### Extracted material
## BEGIN

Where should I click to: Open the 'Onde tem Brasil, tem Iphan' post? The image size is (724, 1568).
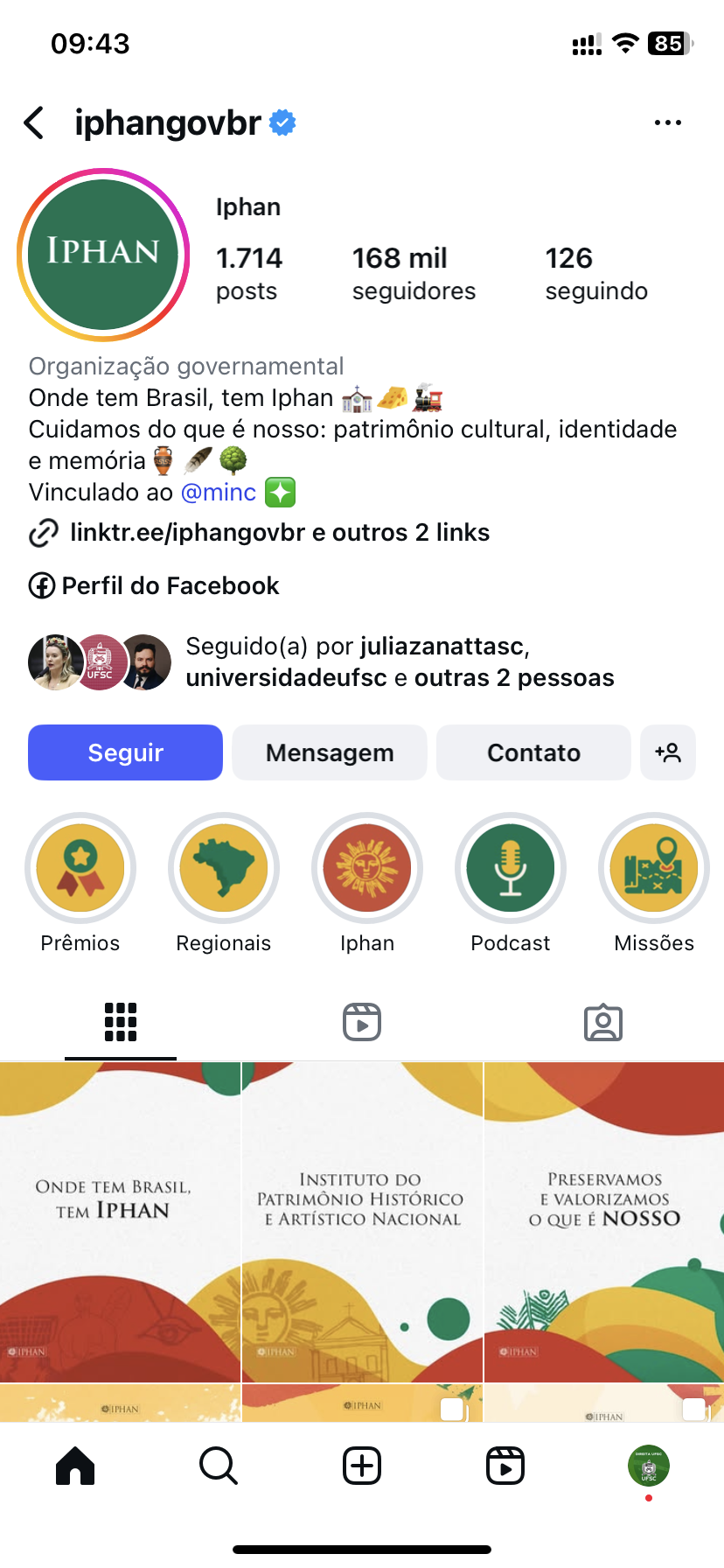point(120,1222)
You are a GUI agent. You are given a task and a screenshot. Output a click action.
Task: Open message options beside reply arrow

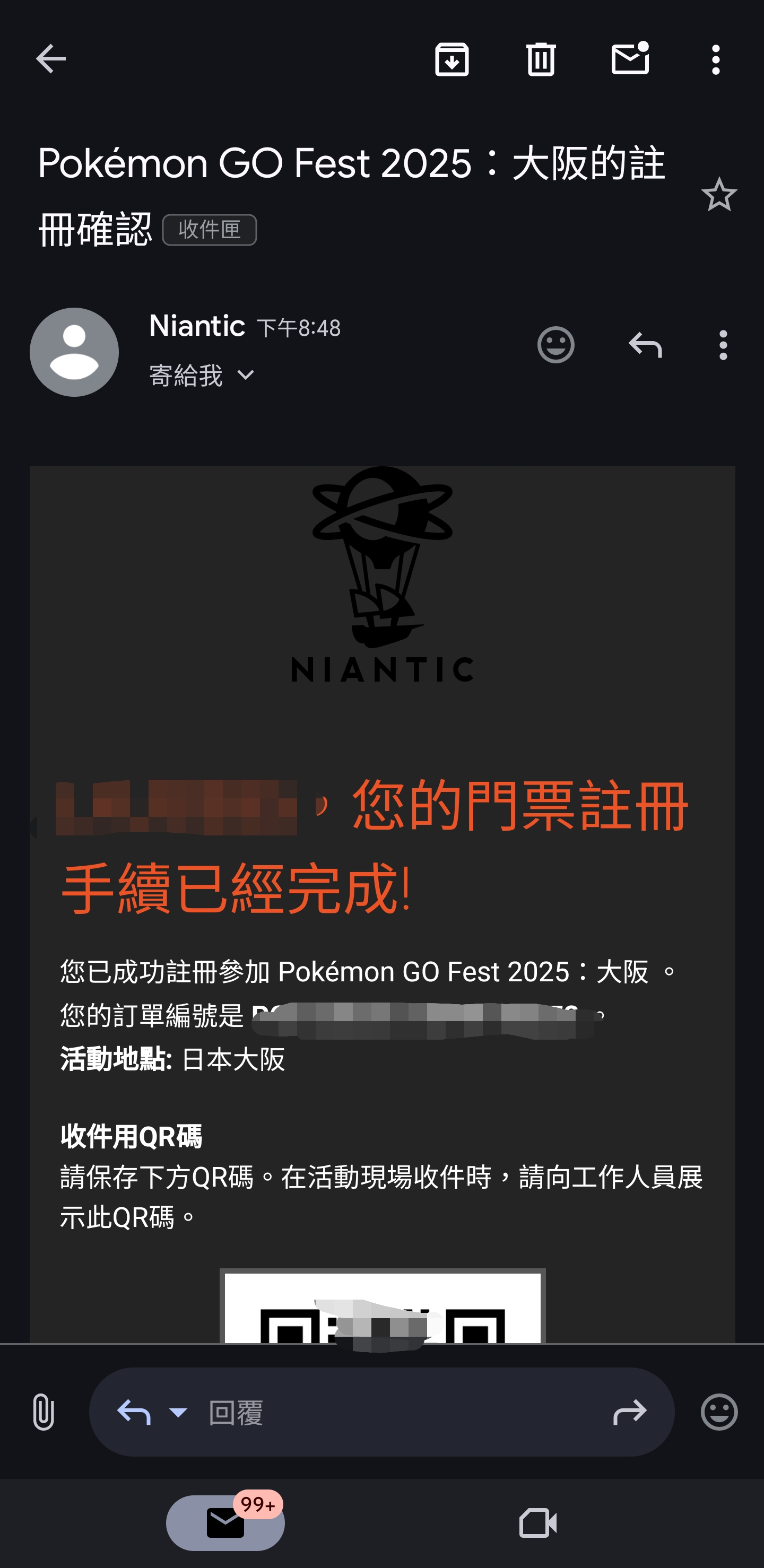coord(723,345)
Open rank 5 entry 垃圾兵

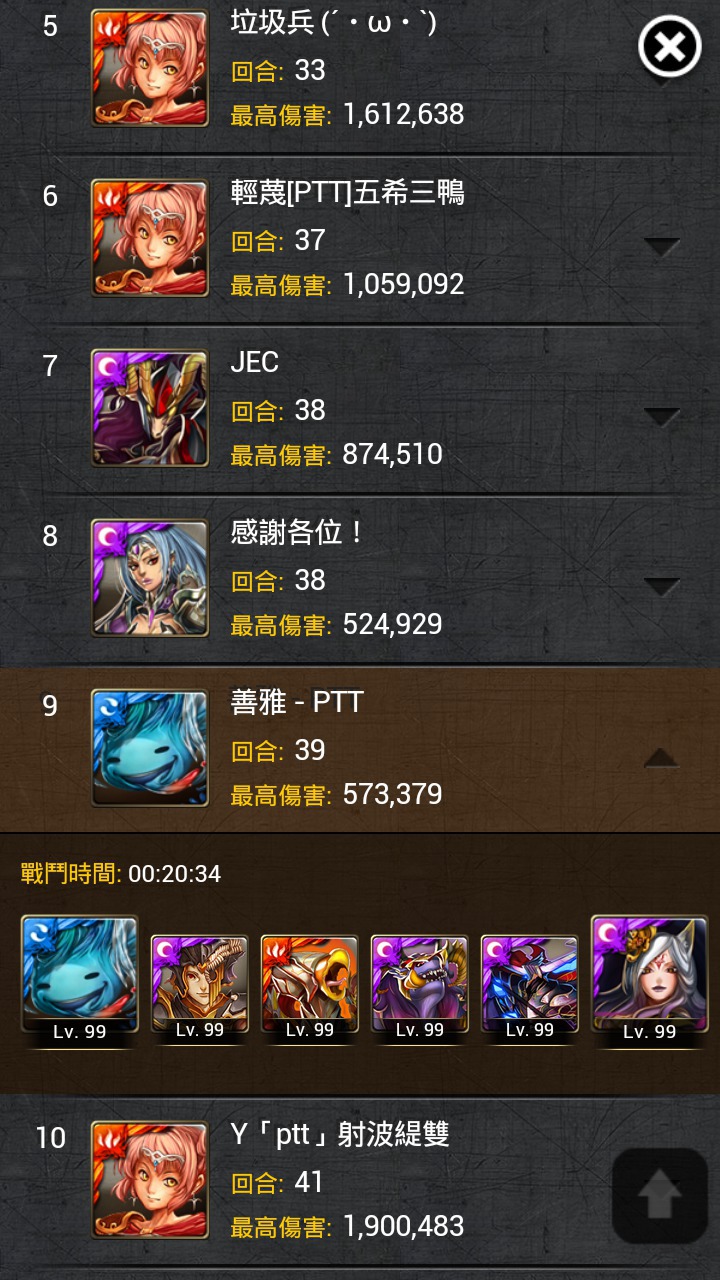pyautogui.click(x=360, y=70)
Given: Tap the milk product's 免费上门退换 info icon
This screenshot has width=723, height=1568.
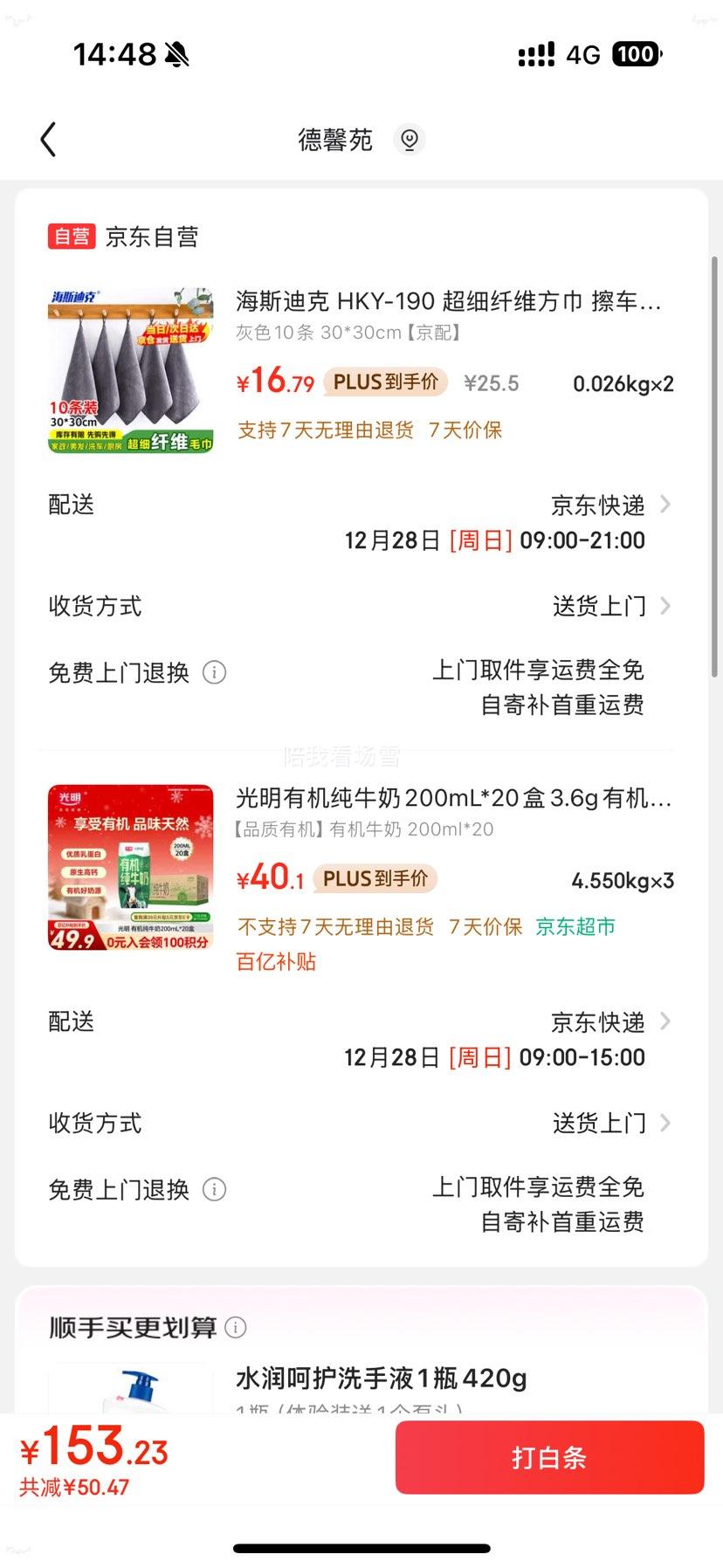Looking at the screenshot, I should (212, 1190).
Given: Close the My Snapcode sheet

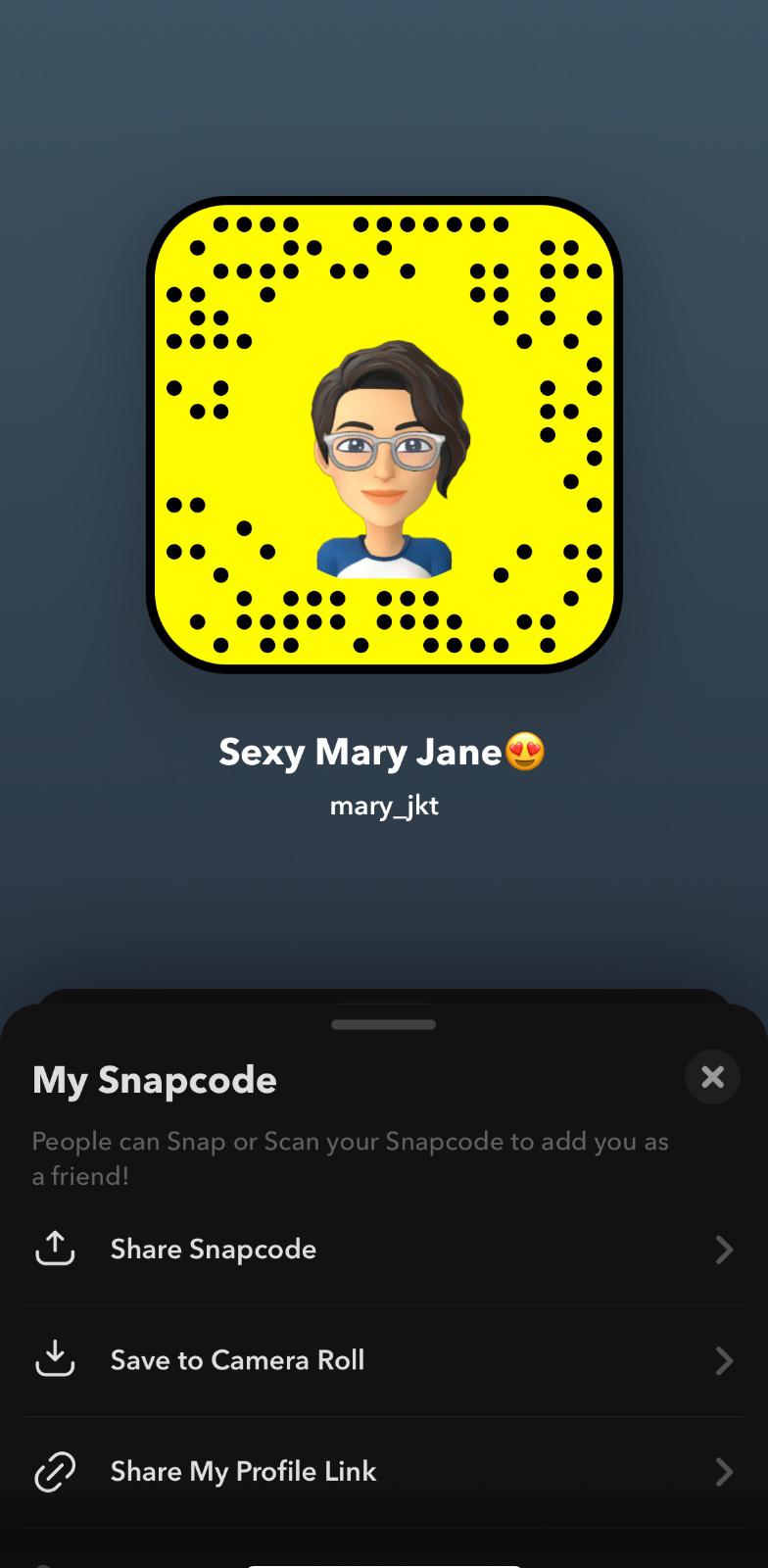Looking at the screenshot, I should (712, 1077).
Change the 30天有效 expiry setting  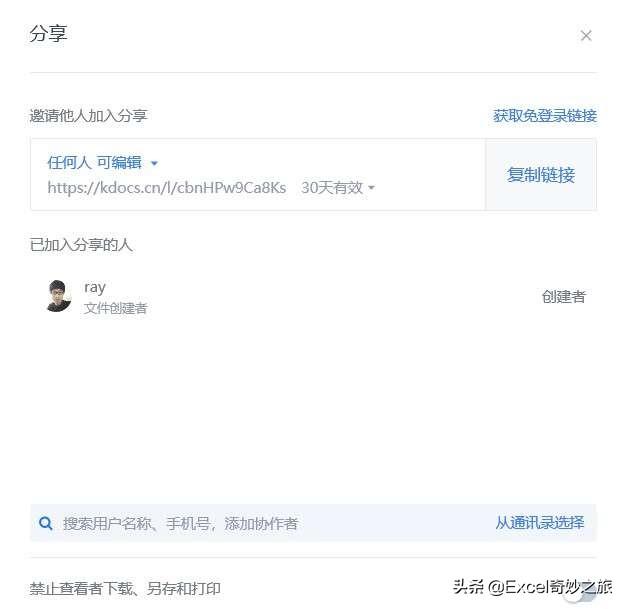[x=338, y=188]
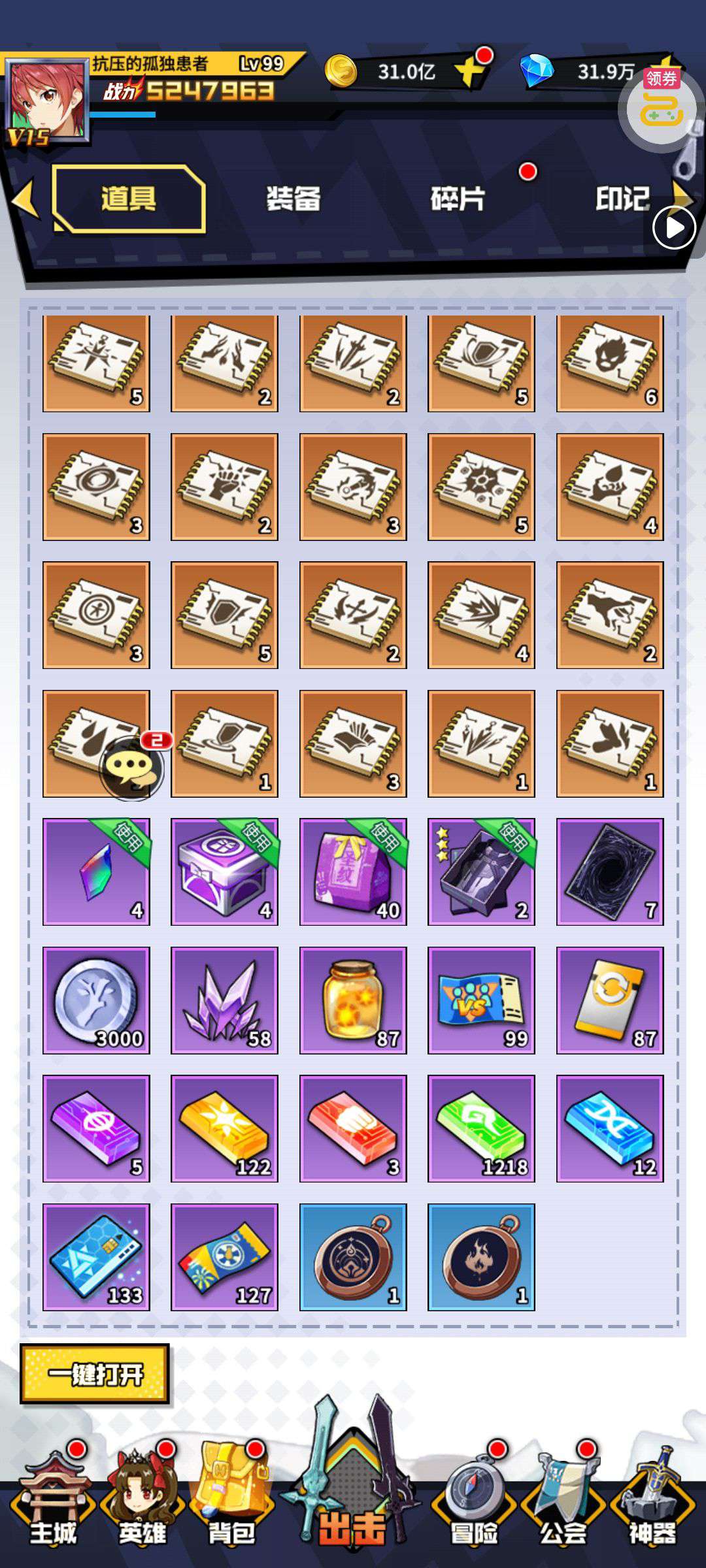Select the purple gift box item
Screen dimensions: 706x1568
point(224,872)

## END

### Stated task
Arrange the items, from the first line through the line containing "point(120,1222)", as a Markdown table with the columns Row and Line. Number each row, skip blank lines, and leave the pictures out.

### Exercise result
| Row | Line |
|---|---|
| 1 | Where should I click to: Open the 'Onde tem Brasil, tem Iphan' post? The image size is (724, 1568). |
| 2 | point(120,1222) |